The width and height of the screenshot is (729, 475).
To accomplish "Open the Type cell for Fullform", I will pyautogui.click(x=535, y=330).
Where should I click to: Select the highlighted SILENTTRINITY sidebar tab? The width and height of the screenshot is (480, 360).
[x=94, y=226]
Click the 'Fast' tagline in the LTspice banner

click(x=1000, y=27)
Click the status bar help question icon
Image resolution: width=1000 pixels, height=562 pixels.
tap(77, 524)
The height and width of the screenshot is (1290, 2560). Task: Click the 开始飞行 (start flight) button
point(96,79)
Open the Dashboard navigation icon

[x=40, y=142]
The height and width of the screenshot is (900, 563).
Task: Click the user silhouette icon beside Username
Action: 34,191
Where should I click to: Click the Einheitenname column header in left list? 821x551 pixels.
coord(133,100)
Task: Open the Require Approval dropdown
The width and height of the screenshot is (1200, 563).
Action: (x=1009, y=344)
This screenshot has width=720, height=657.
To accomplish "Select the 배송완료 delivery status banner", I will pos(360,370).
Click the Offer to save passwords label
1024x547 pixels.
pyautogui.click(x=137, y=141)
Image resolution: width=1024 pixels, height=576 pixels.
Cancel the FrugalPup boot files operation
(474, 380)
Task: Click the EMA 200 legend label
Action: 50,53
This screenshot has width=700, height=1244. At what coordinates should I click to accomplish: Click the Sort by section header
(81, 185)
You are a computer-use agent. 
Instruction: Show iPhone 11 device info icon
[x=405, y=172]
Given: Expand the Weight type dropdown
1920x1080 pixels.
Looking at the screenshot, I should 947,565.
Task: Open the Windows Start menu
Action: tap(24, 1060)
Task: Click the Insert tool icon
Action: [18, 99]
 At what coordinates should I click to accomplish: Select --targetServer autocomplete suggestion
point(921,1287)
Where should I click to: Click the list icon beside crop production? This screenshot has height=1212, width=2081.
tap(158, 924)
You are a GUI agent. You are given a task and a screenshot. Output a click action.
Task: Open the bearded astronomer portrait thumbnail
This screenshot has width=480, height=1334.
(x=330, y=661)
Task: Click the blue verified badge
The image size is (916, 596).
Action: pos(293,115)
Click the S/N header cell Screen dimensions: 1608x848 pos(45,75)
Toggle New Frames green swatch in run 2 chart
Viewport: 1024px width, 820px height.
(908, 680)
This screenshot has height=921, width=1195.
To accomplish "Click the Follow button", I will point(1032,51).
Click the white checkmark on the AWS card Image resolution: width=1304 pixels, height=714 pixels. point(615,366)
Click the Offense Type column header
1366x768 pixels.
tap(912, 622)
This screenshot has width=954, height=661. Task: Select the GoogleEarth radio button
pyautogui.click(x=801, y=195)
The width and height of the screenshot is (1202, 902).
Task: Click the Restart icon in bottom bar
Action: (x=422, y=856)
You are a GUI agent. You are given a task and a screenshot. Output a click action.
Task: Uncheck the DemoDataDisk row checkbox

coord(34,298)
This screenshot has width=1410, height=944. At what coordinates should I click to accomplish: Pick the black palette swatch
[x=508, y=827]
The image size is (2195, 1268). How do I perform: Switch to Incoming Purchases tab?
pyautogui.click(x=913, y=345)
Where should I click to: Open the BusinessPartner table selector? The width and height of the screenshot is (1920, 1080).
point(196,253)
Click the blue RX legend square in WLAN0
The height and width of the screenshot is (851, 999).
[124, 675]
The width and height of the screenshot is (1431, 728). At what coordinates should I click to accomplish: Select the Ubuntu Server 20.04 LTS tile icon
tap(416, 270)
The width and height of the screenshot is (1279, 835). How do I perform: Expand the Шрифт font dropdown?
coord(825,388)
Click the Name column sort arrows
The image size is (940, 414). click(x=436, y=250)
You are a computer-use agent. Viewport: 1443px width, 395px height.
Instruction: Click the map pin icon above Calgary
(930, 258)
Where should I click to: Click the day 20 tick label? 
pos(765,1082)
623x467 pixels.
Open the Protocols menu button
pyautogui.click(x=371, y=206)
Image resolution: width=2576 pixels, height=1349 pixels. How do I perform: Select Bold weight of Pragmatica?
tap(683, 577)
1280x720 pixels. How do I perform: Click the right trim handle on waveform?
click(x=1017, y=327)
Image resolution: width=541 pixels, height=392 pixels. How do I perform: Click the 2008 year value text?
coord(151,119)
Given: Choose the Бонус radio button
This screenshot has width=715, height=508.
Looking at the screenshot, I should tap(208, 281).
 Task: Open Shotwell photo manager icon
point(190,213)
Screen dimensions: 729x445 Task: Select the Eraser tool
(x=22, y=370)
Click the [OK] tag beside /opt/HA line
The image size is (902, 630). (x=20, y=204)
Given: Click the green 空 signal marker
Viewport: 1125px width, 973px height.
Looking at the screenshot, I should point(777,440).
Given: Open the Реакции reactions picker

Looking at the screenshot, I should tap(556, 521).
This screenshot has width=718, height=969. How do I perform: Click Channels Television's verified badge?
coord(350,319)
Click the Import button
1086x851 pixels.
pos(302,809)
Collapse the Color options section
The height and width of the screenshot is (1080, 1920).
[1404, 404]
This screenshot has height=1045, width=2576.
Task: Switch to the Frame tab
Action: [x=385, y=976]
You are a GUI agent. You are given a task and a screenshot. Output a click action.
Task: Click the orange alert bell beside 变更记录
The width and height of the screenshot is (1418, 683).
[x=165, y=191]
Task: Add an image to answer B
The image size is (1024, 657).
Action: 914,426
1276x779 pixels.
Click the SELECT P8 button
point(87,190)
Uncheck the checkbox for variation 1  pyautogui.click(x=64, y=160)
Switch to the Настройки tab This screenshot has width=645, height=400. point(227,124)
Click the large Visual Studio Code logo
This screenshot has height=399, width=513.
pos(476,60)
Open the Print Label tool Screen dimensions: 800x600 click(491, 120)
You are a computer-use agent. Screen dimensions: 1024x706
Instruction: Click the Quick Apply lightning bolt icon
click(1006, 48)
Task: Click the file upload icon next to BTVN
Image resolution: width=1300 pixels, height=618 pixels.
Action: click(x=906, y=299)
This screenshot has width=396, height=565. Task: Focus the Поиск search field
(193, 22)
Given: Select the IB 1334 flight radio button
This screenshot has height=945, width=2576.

**********

**The exercise**
Please give all of the data above as a JSON list of strings, with one string for each line and blank lines left out.

**Worked solution**
[
  "The width and height of the screenshot is (729, 475).",
  "To accomplish \"Open the Type cell for Fullform\", I will pyautogui.click(x=535, y=330).",
  "Where should I click to: Select the highlighted SILENTTRINITY sidebar tab? The width and height of the screenshot is (480, 360).",
  "[x=94, y=226]",
  "Click the 'Fast' tagline in the LTspice banner",
  "click(x=1000, y=27)",
  "Click the status bar help question icon",
  "Image resolution: width=1000 pixels, height=562 pixels.",
  "tap(77, 524)",
  "The height and width of the screenshot is (1290, 2560). Task: Click the 开始飞行 (start flight) button",
  "point(96,79)",
  "Open the Dashboard navigation icon",
  "[x=40, y=142]",
  "The height and width of the screenshot is (900, 563).",
  "Task: Click the user silhouette icon beside Username",
  "Action: 34,191",
  "Where should I click to: Click the Einheitenname column header in left list? 821x551 pixels.",
  "coord(133,100)",
  "Task: Open the Require Approval dropdown",
  "The width and height of the screenshot is (1200, 563).",
  "Action: (x=1009, y=344)",
  "This screenshot has width=720, height=657.",
  "To accomplish \"Select the 배송완료 delivery status banner\", I will pos(360,370).",
  "Click the Offer to save passwords label",
  "1024x547 pixels.",
  "pyautogui.click(x=137, y=141)",
  "Image resolution: width=1024 pixels, height=576 pixels.",
  "Cancel the FrugalPup boot files operation",
  "(474, 380)",
  "Task: Click the EMA 200 legend label",
  "Action: 50,53",
  "This screenshot has width=700, height=1244. At what coordinates should I click to accomplish: Click the Sort by section header",
  "(81, 185)",
  "You are a computer-use agent. ",
  "Instruction: Show iPhone 11 device info icon",
  "[x=405, y=172]",
  "Given: Expand the Weight type dropdown",
  "1920x1080 pixels.",
  "Looking at the screenshot, I should 947,565.",
  "Task: Open the Windows Start menu",
  "Action: tap(24, 1060)",
  "Task: Click the Insert tool icon",
  "Action: [18, 99]",
  " At what coordinates should I click to accomplish: Select --targetServer autocomplete suggestion",
  "point(921,1287)",
  "Where should I click to: Click the list icon beside crop production? This screenshot has height=1212, width=2081.",
  "tap(158, 924)",
  "You are a GUI agent. You are given a task and a screenshot. Output a click action.",
  "Task: Open the bearded astronomer portrait thumbnail",
  "This screenshot has width=480, height=1334.",
  "(x=330, y=661)",
  "Task: Click the blue verified badge",
  "The image size is (916, 596).",
  "Action: pos(293,115)",
  "Click the S/N header cell Screen dimensions: 1608x848 pos(45,75)",
  "Toggle New Frames green swatch in run 2 chart",
  "Viewport: 1024px width, 820px height.",
  "(908, 680)",
  "This screenshot has height=921, width=1195.",
  "To accomplish \"Click the Follow button\", I will point(1032,51).",
  "Click the white checkmark on the AWS card Image resolution: width=1304 pixels, height=714 pixels. point(615,366)",
  "Click the Offense Type column header",
  "1366x768 pixels.",
  "tap(912, 622)",
  "This screenshot has width=954, height=661. Task: Select the GoogleEarth radio button",
  "pyautogui.click(x=801, y=195)",
  "The width and height of the screenshot is (1202, 902).",
  "Task: Click the Restart icon in bottom bar",
  "Action: (x=422, y=856)",
  "You are a GUI agent. You are given a task and a screenshot. Output a click action.",
  "Task: Uncheck the DemoDataDisk row checkbox",
  "coord(34,298)",
  "This screenshot has width=1410, height=944. At what coordinates should I click to accomplish: Pick the black palette swatch",
  "[x=508, y=827]",
  "The image size is (2195, 1268). How do I perform: Switch to Incoming Purchases tab?",
  "pyautogui.click(x=913, y=345)",
  "Where should I click to: Open the BusinessPartner table selector? The width and height of the screenshot is (1920, 1080).",
  "point(196,253)",
  "Click the blue RX legend square in WLAN0",
  "The height and width of the screenshot is (851, 999).",
  "[124, 675]",
  "The width and height of the screenshot is (1431, 728). At what coordinates should I click to accomplish: Select the Ubuntu Server 20.04 LTS tile icon",
  "tap(416, 270)",
  "The width and height of the screenshot is (1279, 835). How do I perform: Expand the Шрифт font dropdown?",
  "coord(825,388)",
  "Click the Name column sort arrows",
  "The image size is (940, 414). click(x=436, y=250)",
  "You are a computer-use agent. Viewport: 1443px width, 395px height.",
  "Instruction: Click the map pin icon above Calgary",
  "(930, 258)",
  "Where should I click to: Click the day 20 tick label? ",
  "pos(765,1082)",
  "623x467 pixels.",
  "Open the Protocols menu button",
  "pyautogui.click(x=371, y=206)",
  "Image resolution: width=2576 pixels, height=1349 pixels. How do I perform: Select Bold weight of Pragmatica?",
  "tap(683, 577)",
  "1280x720 pixels. How do I perform: Click the right trim handle on waveform?",
  "click(x=1017, y=327)",
  "Image resolution: width=541 pixels, height=392 pixels. How do I perform: Click the 2008 year value text?",
  "coord(151,119)",
  "Given: Choose the Бонус radio button",
  "This screenshot has width=715, height=508.",
  "Looking at the screenshot, I should tap(208, 281).",
  " Task: Open Shotwell photo manager icon",
  "point(190,213)",
  "Screen dimensions: 729x445 Task: Select the Eraser tool",
  "(x=22, y=370)",
  "Click the [OK] tag beside /opt/HA line",
  "The image size is (902, 630). (x=20, y=204)",
  "Given: Click the green 空 signal marker",
  "Viewport: 1125px width, 973px height.",
  "Looking at the screenshot, I should point(777,440).",
  "Given: Open the Реакции reactions picker",
  "Looking at the screenshot, I should tap(556, 521).",
  "This screenshot has width=718, height=969. How do I perform: Click Channels Television's verified badge?",
  "coord(350,319)",
  "Click the Import button",
  "1086x851 pixels.",
  "pos(302,809)",
  "Collapse the Color options section",
  "The height and width of the screenshot is (1080, 1920).",
  "[1404, 404]",
  "This screenshot has height=1045, width=2576.",
  "Task: Switch to the Frame tab",
  "Action: [x=385, y=976]",
  "You are a GUI agent. You are given a task and a screenshot. Output a click action.",
  "Task: Click the orange alert bell beside 变更记录",
  "The width and height of the screenshot is (1418, 683).",
  "[x=165, y=191]",
  "Task: Add an image to answer B",
  "The image size is (1024, 657).",
  "Action: 914,426",
  "1276x779 pixels.",
  "Click the SELECT P8 button",
  "point(87,190)",
  "Uncheck the checkbox for variation 1  pyautogui.click(x=64, y=160)",
  "Switch to the Настройки tab This screenshot has width=645, height=400. point(227,124)",
  "Click the large Visual Studio Code logo",
  "This screenshot has height=399, width=513.",
  "pos(476,60)",
  "Open the Print Label tool Screen dimensions: 800x600 click(491, 120)",
  "You are a computer-use agent. Screen dimensions: 1024x706",
  "Instruction: Click the Quick Apply lightning bolt icon",
  "click(1006, 48)",
  "Task: Click the file upload icon next to BTVN",
  "Image resolution: width=1300 pixels, height=618 pixels.",
  "Action: click(x=906, y=299)",
  "This screenshot has width=396, height=565. Task: Focus the Поиск search field",
  "(193, 22)",
  "Given: Select the IB 1334 flight radio button",
  "This screenshot has height=945, width=2576."
]